La touche finale fut l'adoption du pacte de compétitivité (désormais appelé "pacte pour l'euro") et un engagement ferme de la part des pays en difficulté de respecter strictement les objectifs de déficit. La réunion de l'Ecofin, qui s'est tenue à Bruxelles le 21 mars a mis sur pied le fonds de stabilisation qui entrera en vigueur en 2013 (ce qu'on appelle le Mécanisme de Stabilisation Européen) mais n'a rien dit sur les nouvelles conditions d'accès au fonds provisoire actuellement en vigueur.

"Nous avons choisi le naufrage"

Il appartiendra au Conseil Européen de modifier ces conditions dans une décision obligatoire qui règlera les quelques détails qui restent. Par exemple, surmonter les derniers obstacles que les pays membres de ce tout nouveau club que Bruxelles appelle les "triple A" (l'Allemagne, mais aussi la Finlande, les Pays-Bas, l'Autriche et, bien qu'à contre-cœur, la France) opposent aux conditions d'octroi d'une aide aux pays en difficulté en échange de l'engagement des dits pays de faire de leur mieux.

Il est pour le moment impossible de savoir comment nos partenaires réagiront au nouveau statut de notre Premier ministre à son arrivée à Bruxelles ni les conséquences de cette situation sur les négociations du Conseil Européen.
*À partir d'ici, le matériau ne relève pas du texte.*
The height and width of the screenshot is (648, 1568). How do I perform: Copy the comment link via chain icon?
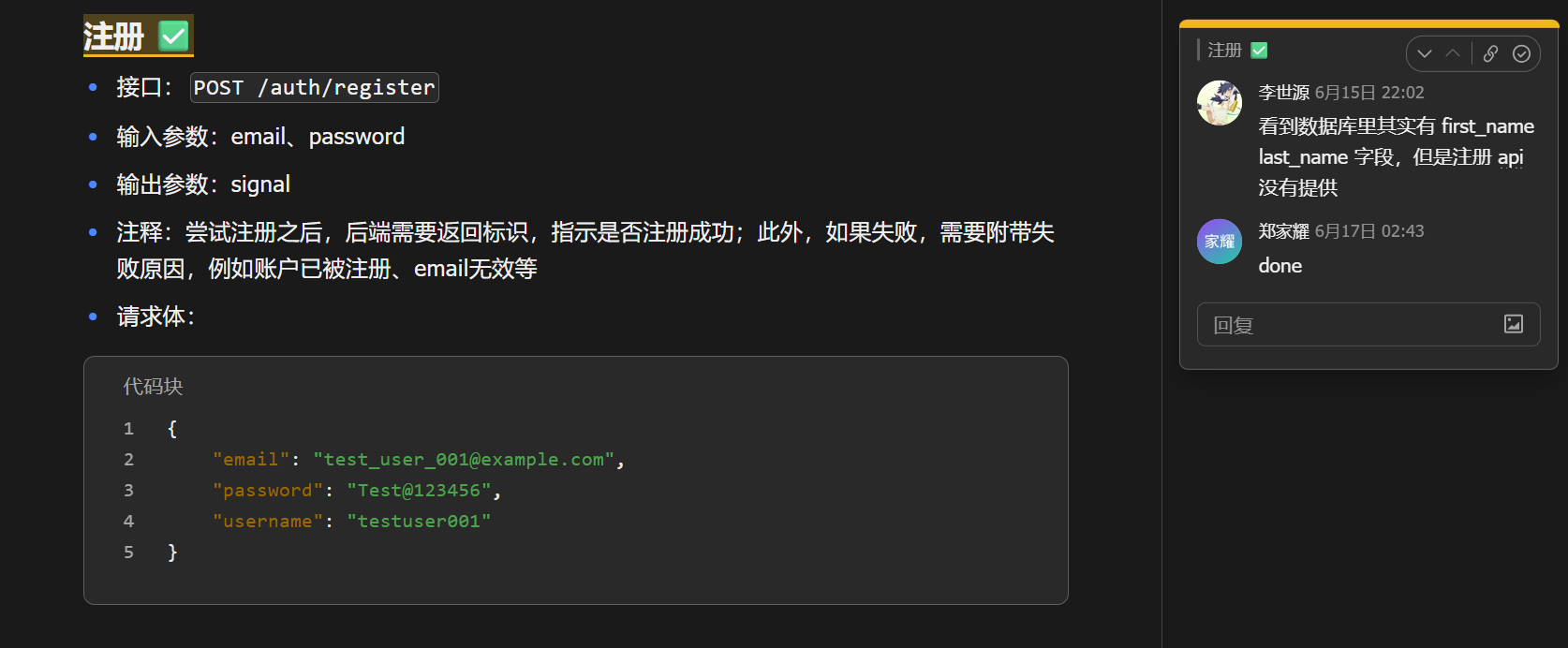pos(1490,53)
Une chose est cependant sûre : la crise politique a d'un seul coup annulé tous les entreprises réalisées jusqu'à présent. Peu importe que les sociaux-démocrates [qui soutiennent le gouvernement de l'extérieur] aient raison de punir les manières du Premier ministre, qui a renoncé à son devoir d'informer et de négocier sur le front intérieur. Nous pouvions nous sauver, nous avons réussi l'exploit historique de choisir le naufrage. Nous voulions éviter le destin de la Grèce mais c'est peut-être le sort inévitable qui nous attend désormais.